Memahami Takdir Tuhan
Tidak jarang kita terlibat dalam perdebatan yang tak berujung pangkal perihal kepercayaan akan takdir dan dampaknya bagi umat Islam. Boleh jadi sebagian umat Islam mengalami kesulitan dalam memahami masalah pelik ini sehingga bingung. Karena, jangankan mereka, para ilmuwan dan filosof pun tidak sedikit yang bingung.
Mengingkari qadha dan qadr sebagai rukun iman tidak berati mengingkari kepercayaan kepada takdir dan qadha Ilahi.
Memang dalam surah An-Nisa ayat 136 hanya menyebut lima unsur keimanan, tanpa menyebut takdir. Tetapi, Nabi SAW ketika ditanya tentang iman, beliau menyebut takdir, disamping kelima lainnya. Namun harus diakui bahwa, ketika itu beliau tidak menamai rukun.
Semua kaum muslimin percaya sepenuhnya kepada takdir, hanya saja mereka berbeda dalam menafsirkan maknanya. Tulisan ini berusaha melihatnya dari sudut pandang Al-Qur’an. Taqdir berasal dari kata qadr, yakni “kadar”, “ukuran”, dan “batas”. Matahari beredar di tempat peredarannya, itulah takdir Yang Mahaperkasa lagi Maha Mengetahui, begitu juga dengan bulan (lihat QS 36:38).
Dia yang menciptakan segala sesuatu, lalu dia menetapkan atasnya takdir (ketetapan) yang sesempurna-sempurnanya (QS 25:2).
dan tidak sesuatu pun kecuali ada di sisi kami khzanah (sumber)-nya dan kami tidak menurunkan nya kecuali dengan kadar (ukuran) tertentu (QS 15:21).

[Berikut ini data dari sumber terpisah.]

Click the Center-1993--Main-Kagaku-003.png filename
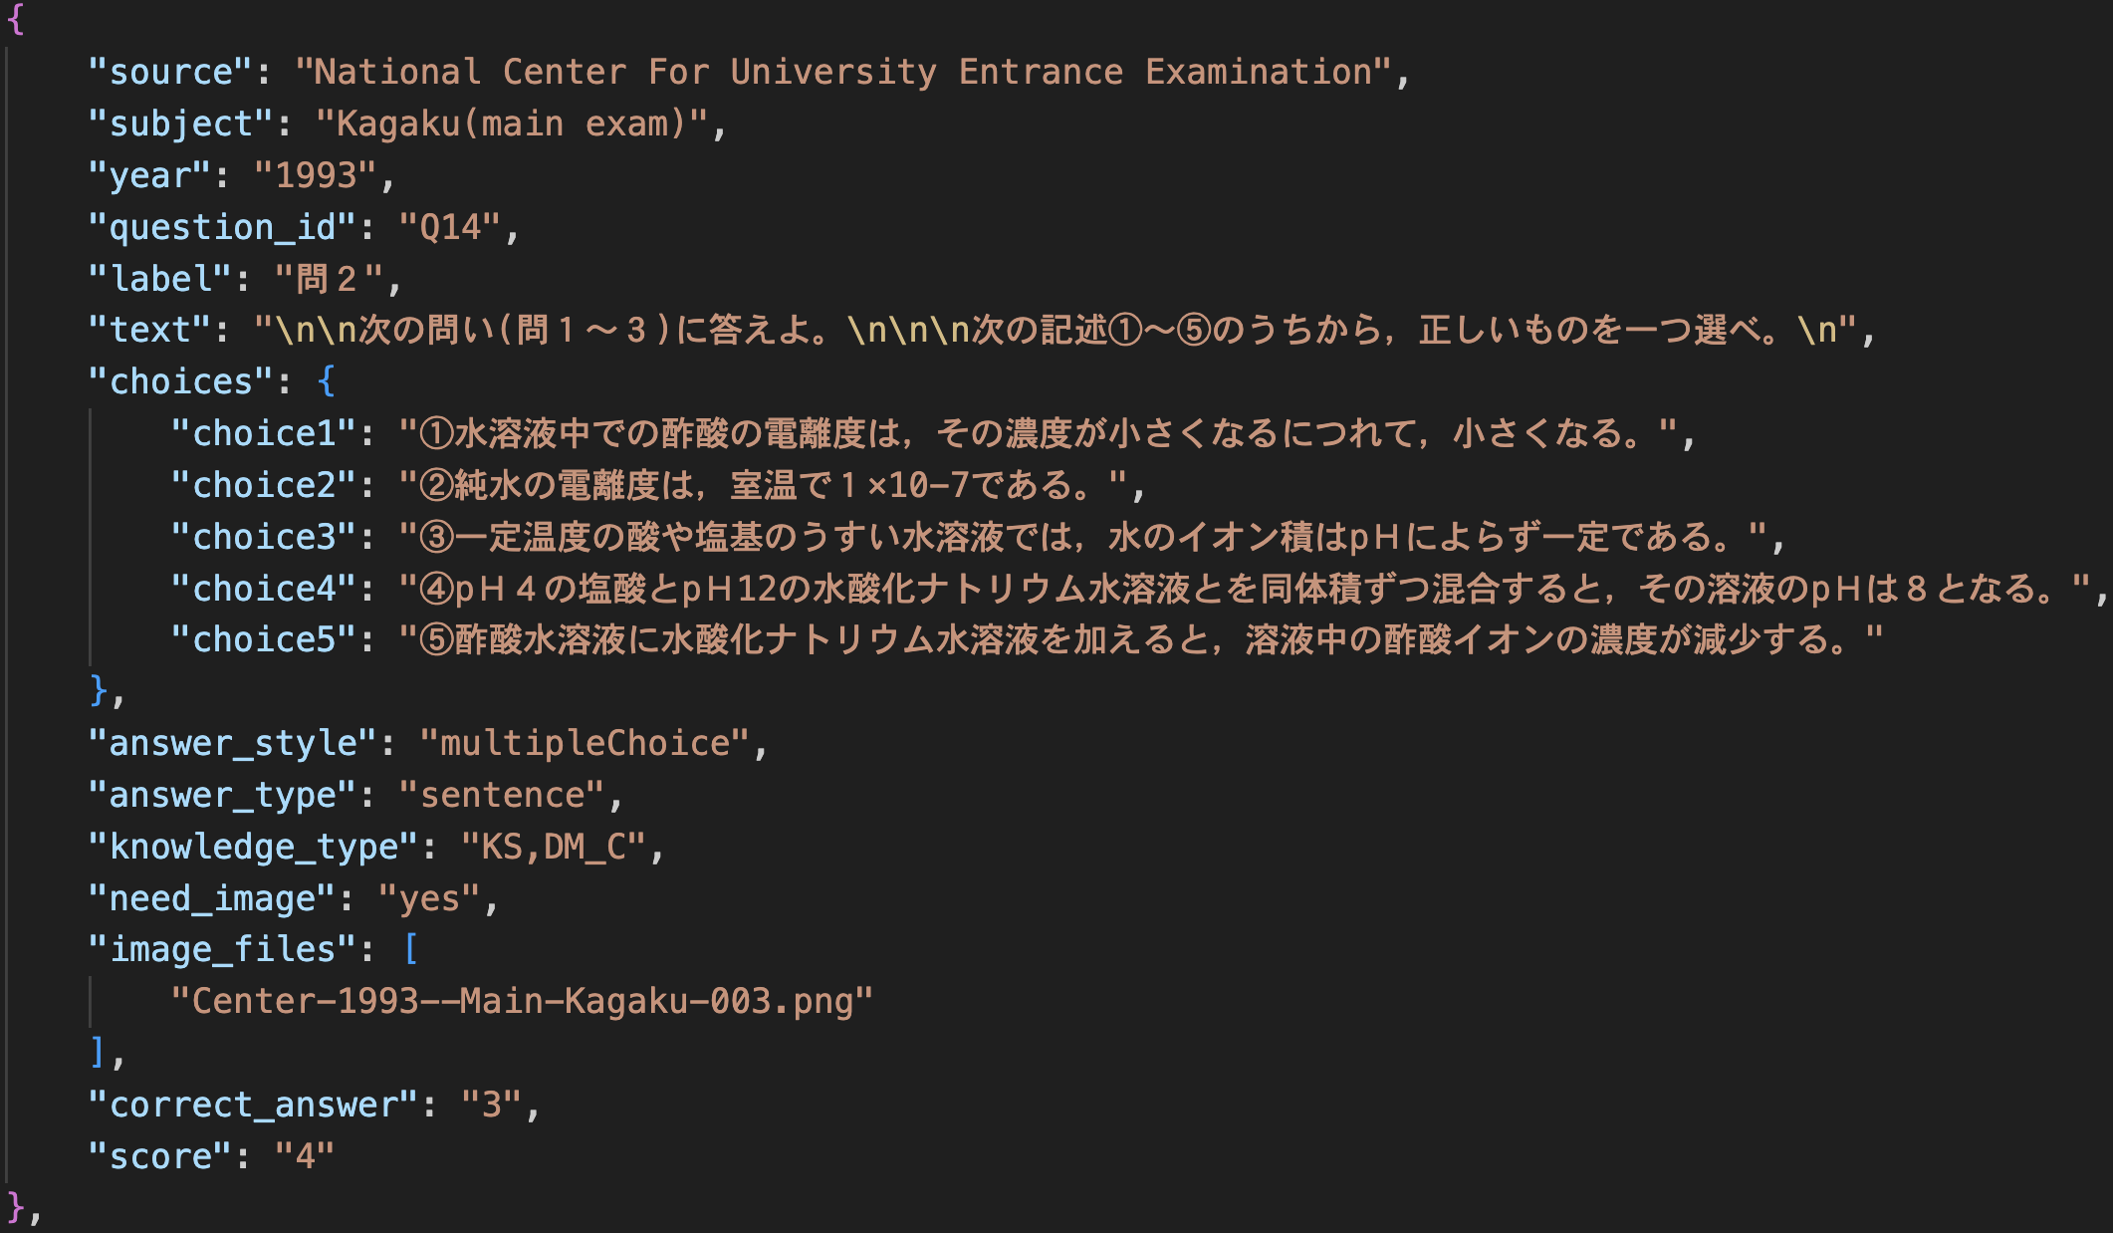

Banyak sekali ayat Al-Qur’an yang mengulang-ulang hakikat ini.
Alhasil, segala sesuatu dari yang terbesar hingga yang terkecil, ada takdir yang ditetapkan Tuhan atasnya (lihat QS 65:3). Rumput hijau atau hangus terbakar pun berlaku atasnya takdir Tuhan (lihat QS 87:4-5). Bagaimana ia tumbuh subur, mengapa ia kering, berapa kadar kekeringan nya, kesemuanya itu ukurannya telah ditetapkan oleh Allah. Itulah takdir atau sunatullah yang menurut para rasionalis disebut sebagai hukum-hukum (Tuhan yang berlaku) di alam.
Manusia mempunyai takdir sesuai dengan ukuran yang diberikan oleh Allah atasnya. Makhluk ini tidak dapat terbang seperti burung. Ini yang ditetapkan tuhan atasnya. Di samping itu, manusia berada dalam lingkungan takdir, sehingga apa yang dilakukannya tidak terlepas dari hukum-hukum dengan aneka kadar ukurannya itu.
Harus diingat bahwa hukum-hukum itu banyak, dan kita diberi kemampuan untuk memilih – tidak seperti matahari dan bulan, misalnya. Kita dapat memilih yang mana diantara takdir (ukuran-ukuran) yang ditetapkan Tuhan yang kita ambil. Umar bin Khathab membatalkan rencana kunjungannya ke satu daerah karena mendengar adanya wabah di daerah tersebut. Beliau ditanya: “ Apakah anda menghindar dari takdir Tuhan?” Umar menjawab: “Saya menghindar dari takdir yang satu ke takdir yang lain.”
Berjangkitnya penyakit akibat wabah merupakan takdir Tuhan. Bila menghindar sehingga terbebas dari wabah , ini juga takdir. Kalau begitu ada takdir baik ada takdir buruk. Tetapi ingat, Anda diberi takdir untuk memilih. Karenanya, jangan hanya saat petaka terjadi, kita berucap: “itu takdir.” Ucapkanlah juga pada saat kita meraih sukses.
Takdir, sebagaimana yang dipahami oleh Ahlussunnah boleh jadi tidak seperti di atas. Dan memang pelbagai pandangan tentang takdir sangat sulit dipahami, sehingga gampang menimbukan kesalah pahaman. Namun demikian, banyak faktor yang lebih dominan dalam kemunduran umat pada saat sekarang ini. Kurang adil menimpakanya pada satu faktor yang juga belum sepenuhnya terbukti.